What the...? Seriously..what the fuck?
Setting aside the whole women in the refrigerator thing which has been trotted out many times in the past as evidence of the worst kind of sexism on the part of anyone who dares to imagine a universe without Kathryn Janeway in it, you're seriously suggesting that it's no challenge at all to write a female captain as long as she is original to the author, but a female captain created by the series presents insurmountable problems? I didn't create Janeway so I couldn't figure out how to write her, but writing Eden was no problem?
Writing Janeway is a walk in a park on a glorious spring day, largely given Mulgrew's performance which on most occasions rose well above the writer's failings of her character. Janeway is one of the most complex and therefore most interesting characters to write. With Janeway I've got tons of rich history and a pre-existing connection between the characters and readers to mine for stories. I've got vivid images of the character committed to memory given the multiple times I've seen every single episode of the series. I've got tiny performance details that bring depth to every situation. It's like having a treasure chest full of gold and precious jewels and just taking my pick as to whcih one I'm going to play with today.
Creating a new chracter from scratch and placing them in a central position in a story that has lived for years without her? Well, you try it sometime. This is someone fans of Janeway are already predisposed to hate and I've got to find a way to bring her into lots of complicated relationships, make her interesting and original while she's sharing the stage with no less than nine other central characters, all of whom need their stories told too.

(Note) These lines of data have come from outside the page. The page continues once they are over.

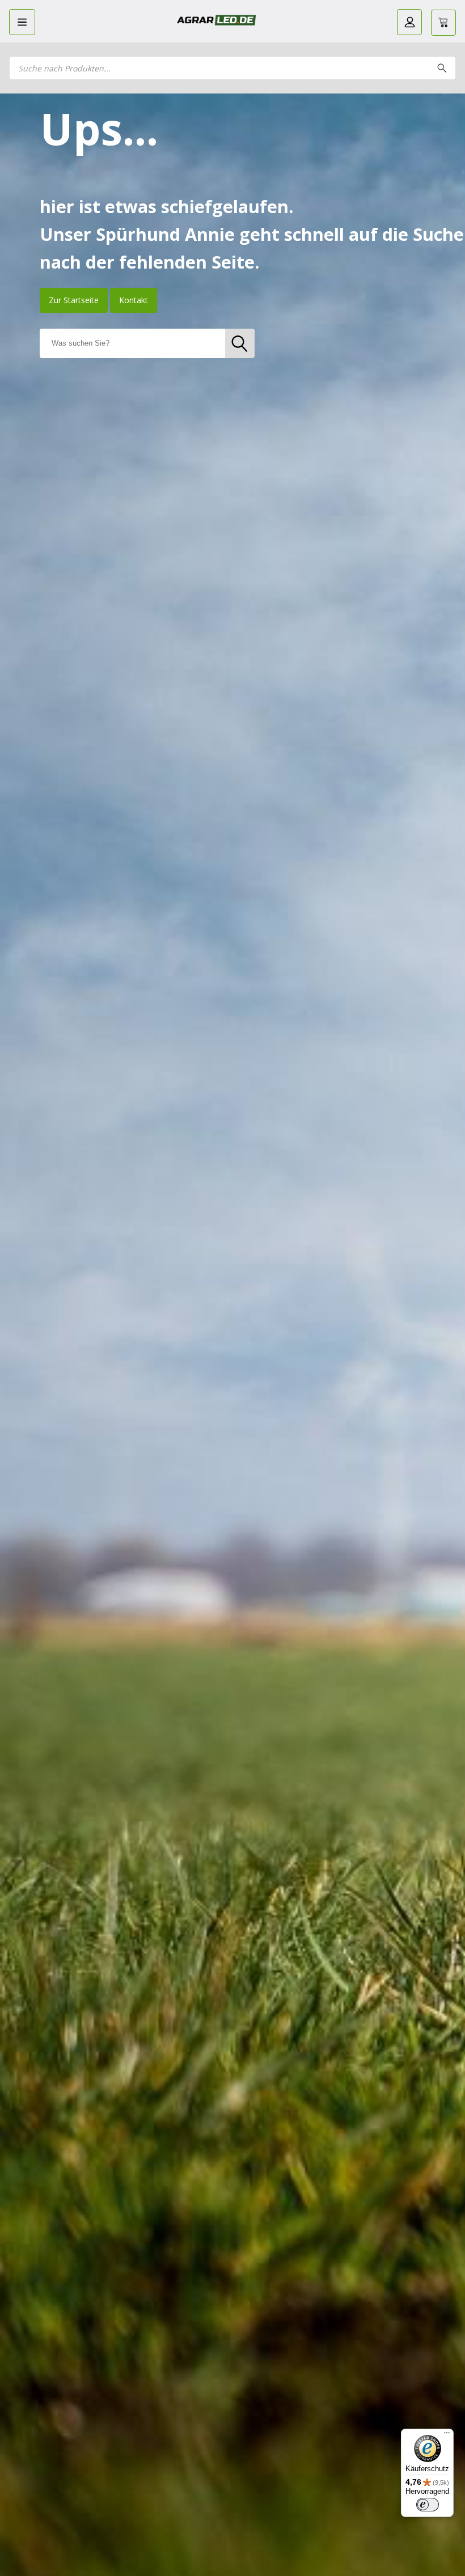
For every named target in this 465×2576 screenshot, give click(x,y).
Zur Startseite (74, 300)
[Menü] (447, 2435)
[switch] (427, 2504)
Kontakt (133, 300)
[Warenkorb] (443, 23)
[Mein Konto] (409, 22)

I'm not going to try to speak to all of television and literature here as it relates to women's issues, but if you've read
Full Circle, Unworthy, and
Children of the Storm and still think Janeway, B'Elanna, Seven, Eden, Conlon and Farkas have gotten the short end of any stick, I can't help you. Their isssues are central to every story and all are given their fair share story time in which they succeed, fail, and struggle to overcome whatever obstacle is before them, just like Chakotay, Harry, Tom and Cambridge.
Where your premise fails is in the idea that a characters's gender is some sort of primary factor in the creation of their stories or the amount of emphasis placed upon them in any given story. You may say, and may be right, that some authors write their characters, male or female, better than others. The sentiment is frankly so general as to be meaningless.
Women are certainly underrepresented in many forms of story-telling, but in the specific case of the current
Voyager line, the math just doesn't add up. You may not like the way the characters are written, may not think their voices are accurate or may not find them compelling. That would be an opinion you are perfectly entitled to hold. But to suggest that killing Janeway and creating Eden was easier than just leaving Janeway in place or that women, on balance, are somehow being intentionally slighted in the
Voyager stories because we just don't know what to do with them is patently absurd.